■ **Text passage**
Question

If a, b, c are in H.P. then find the value of $ \dfrac{b+a}{b-a}+\dfrac{b+c}{b-c} $ .
(a) 1
(b) 3
(c) 4
(d) 2

Answer 1

Hint: If a, b, c, are in H.P. The reciprocal of their individual terms will be in arithmetic progression that is A.P. and when an odd number of terms are given in A.P. then we should let the middle term of the series as reference for the other terms to simplify the equations. So we take the middle term as $ {{a}_{1}} $ and then accordingly we get the first and third term too. Then, again we take their reciprocals and substitute in the given expression to get the final answer.

Complete step-by-step answer:
Here it is given that a, b, c, are in H.P. hence, $ \dfrac{1}{a},\dfrac{1}{b},\dfrac{1}{c} $ are in A.P.

■ **Supplied information**
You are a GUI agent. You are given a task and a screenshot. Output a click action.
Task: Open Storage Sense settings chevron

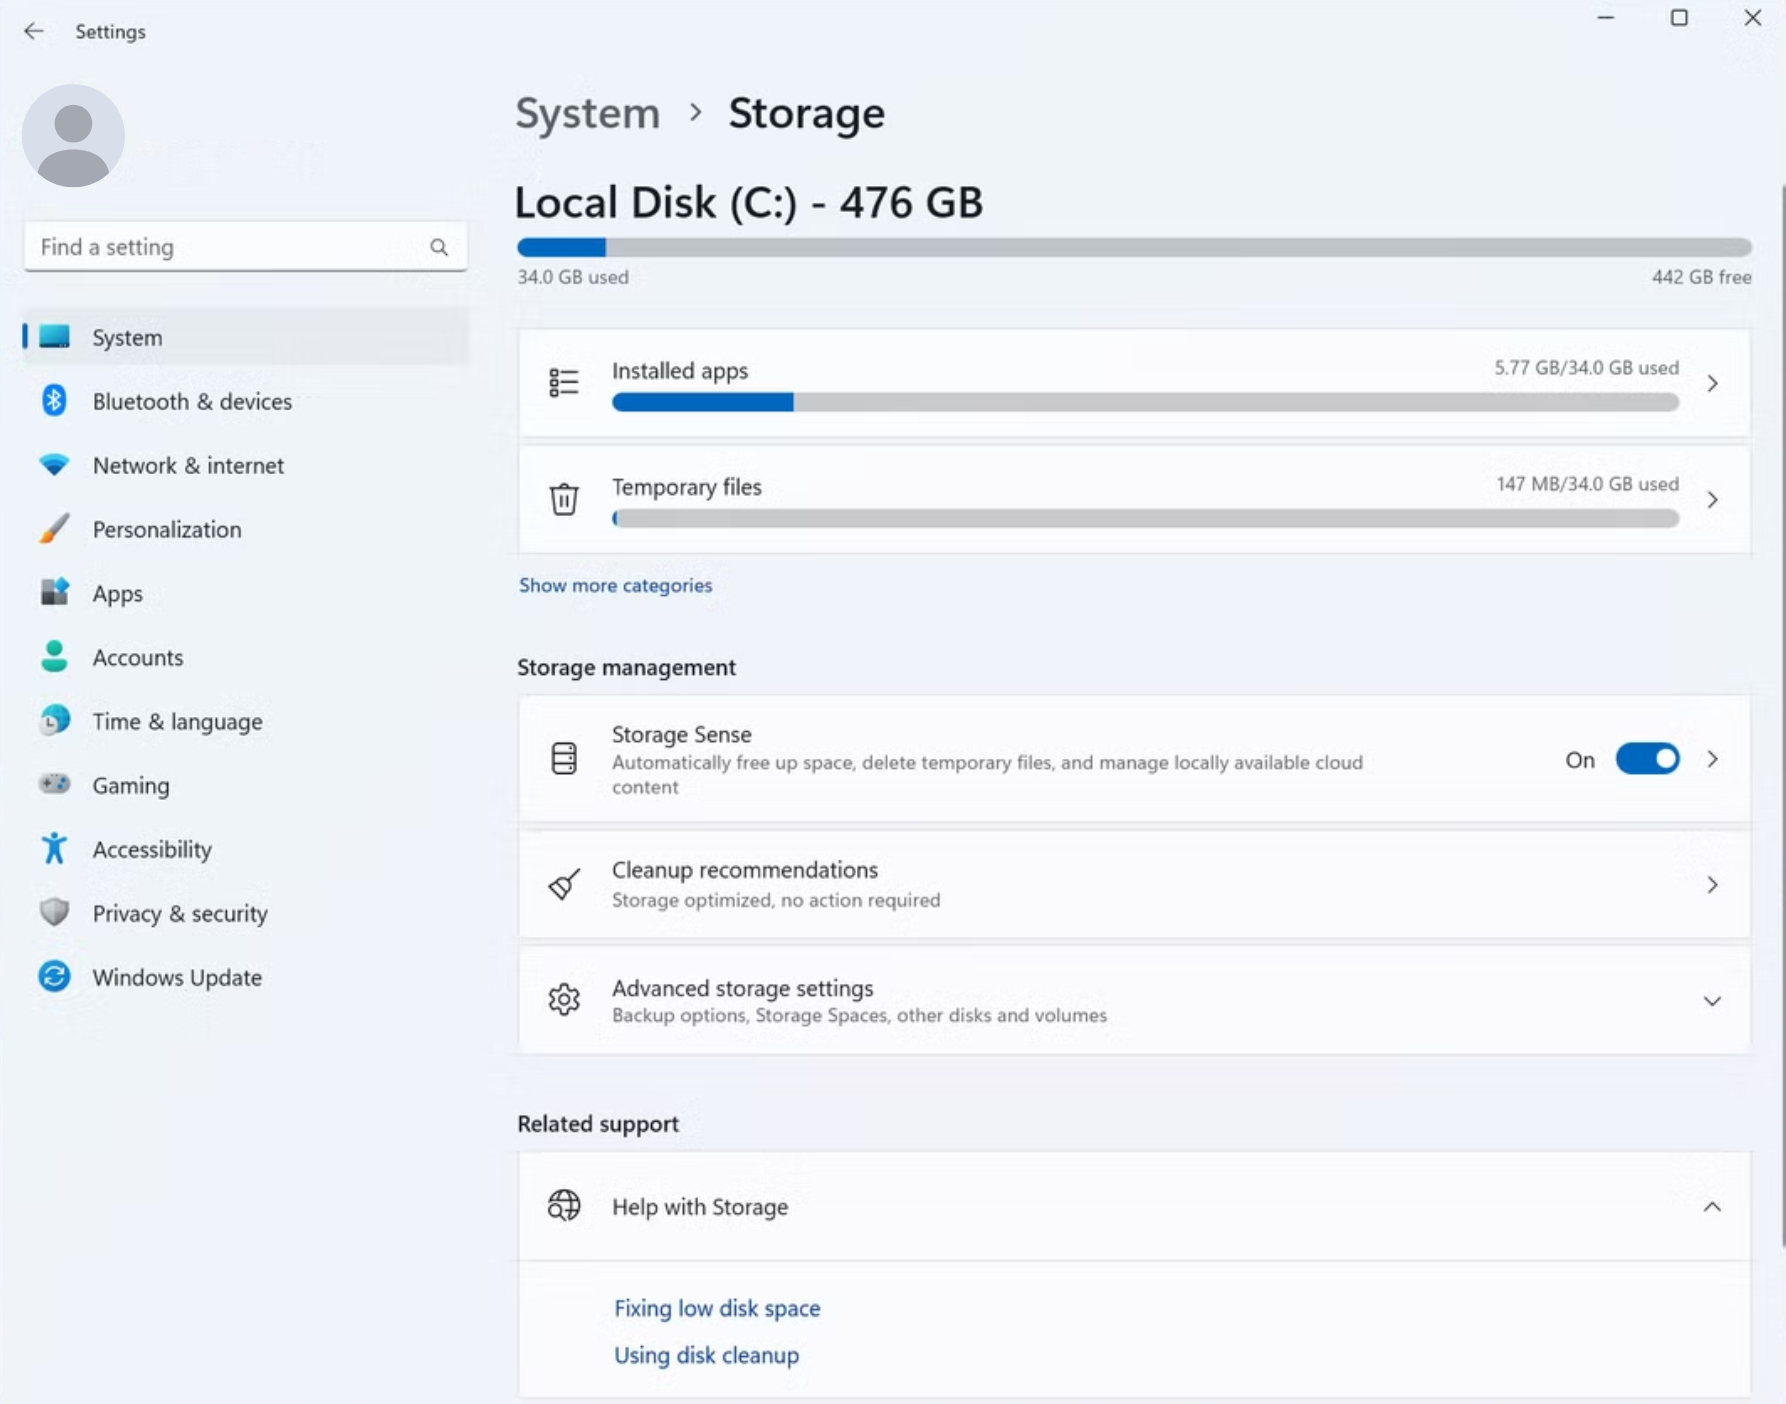[x=1712, y=759]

■ **Goal**
Reproduce the stretch of the harmonic progression problem from "If a, b, c are" through "are in A.P.".

■ **Correct response**
If a, b, c are in H.P. then find the value of $ \dfrac{b+a}{b-a}+\dfrac{b+c}{b-c} $ .
(a) 1
(b) 3
(c) 4
(d) 2

Answer 1

Hint: If a, b, c, are in H.P. The reciprocal of their individual terms will be in arithmetic progression that is A.P. and when an odd number of terms are given in A.P. then we should let the middle term of the series as reference for the other terms to simplify the equations. So we take the middle term as $ {{a}_{1}} $ and then accordingly we get the first and third term too. Then, again we take their reciprocals and substitute in the given expression to get the final answer.

Complete step-by-step answer:
Here it is given that a, b, c, are in H.P. hence, $ \dfrac{1}{a},\dfrac{1}{b},\dfrac{1}{c} $ are in A.P.